— What to do —
Restate word for word only the lines from the one with "Task: Open the Google search engine dropdown" through the end of the records; no pictures belong in the copy.

- - - -

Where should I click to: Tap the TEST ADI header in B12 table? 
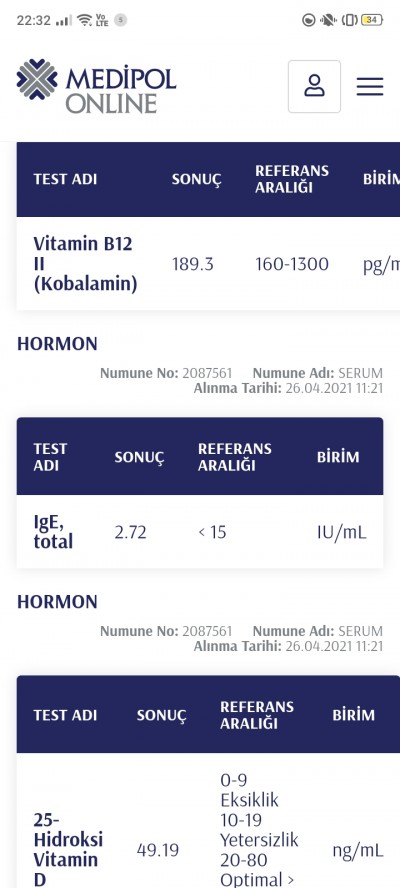65,180
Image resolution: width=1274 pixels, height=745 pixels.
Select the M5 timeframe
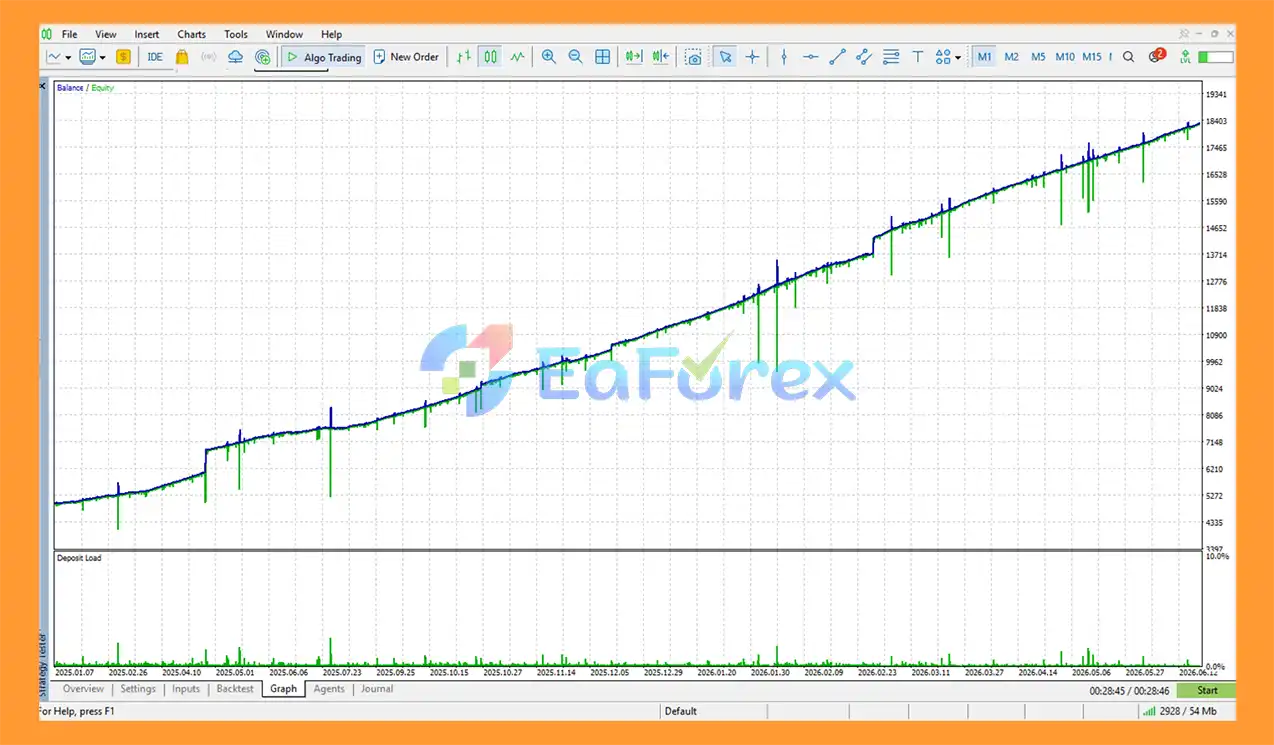[1038, 57]
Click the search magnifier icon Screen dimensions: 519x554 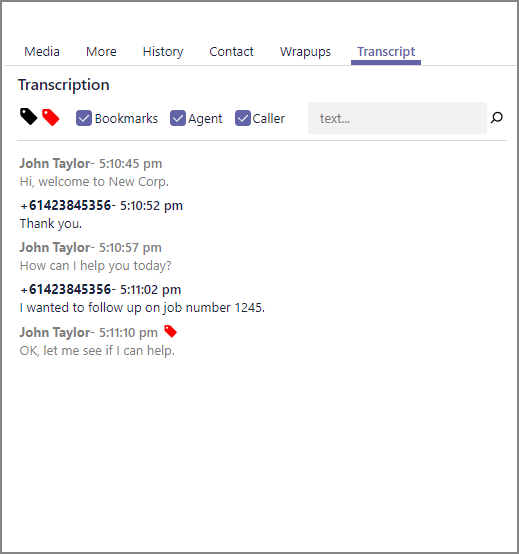[x=496, y=118]
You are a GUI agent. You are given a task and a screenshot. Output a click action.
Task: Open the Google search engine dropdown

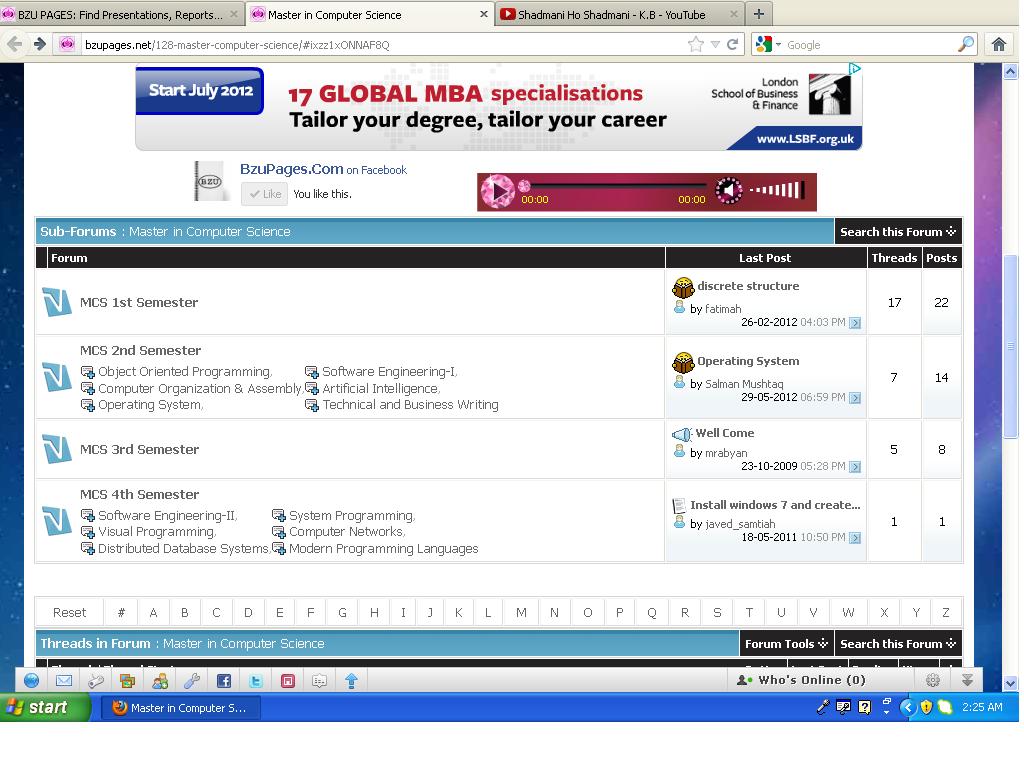pos(765,44)
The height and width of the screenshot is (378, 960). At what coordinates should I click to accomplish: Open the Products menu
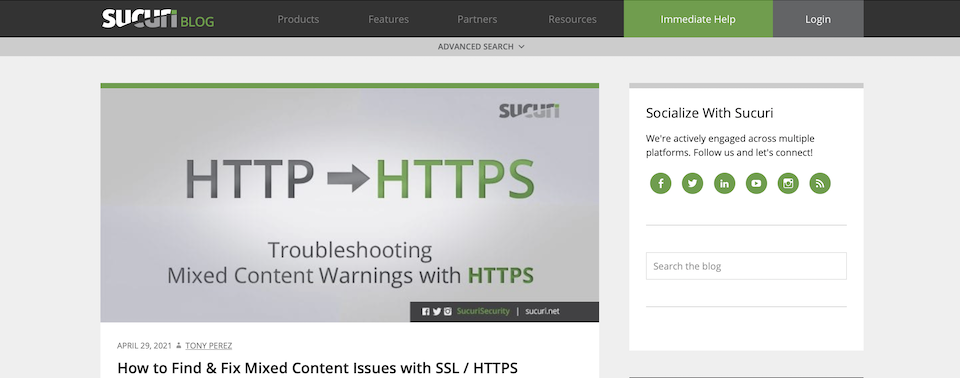298,19
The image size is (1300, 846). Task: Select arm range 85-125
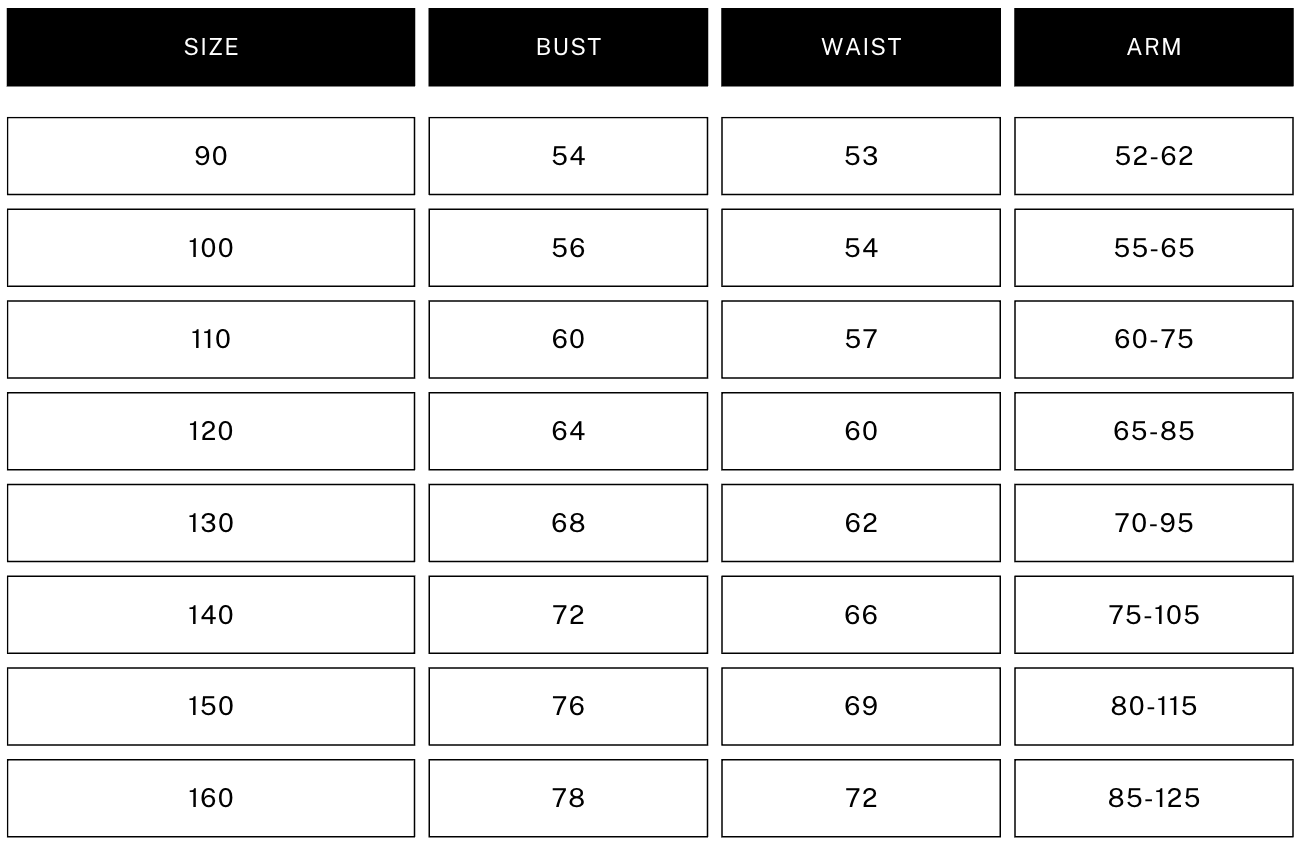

- - - -

— Task answer —
Task: Open the Google search engine dropdown

pos(765,44)
The height and width of the screenshot is (378, 960). At what coordinates should I click to accomplish: Open the Products menu
298,19
The image size is (1300, 846). Task: Select arm range 85-125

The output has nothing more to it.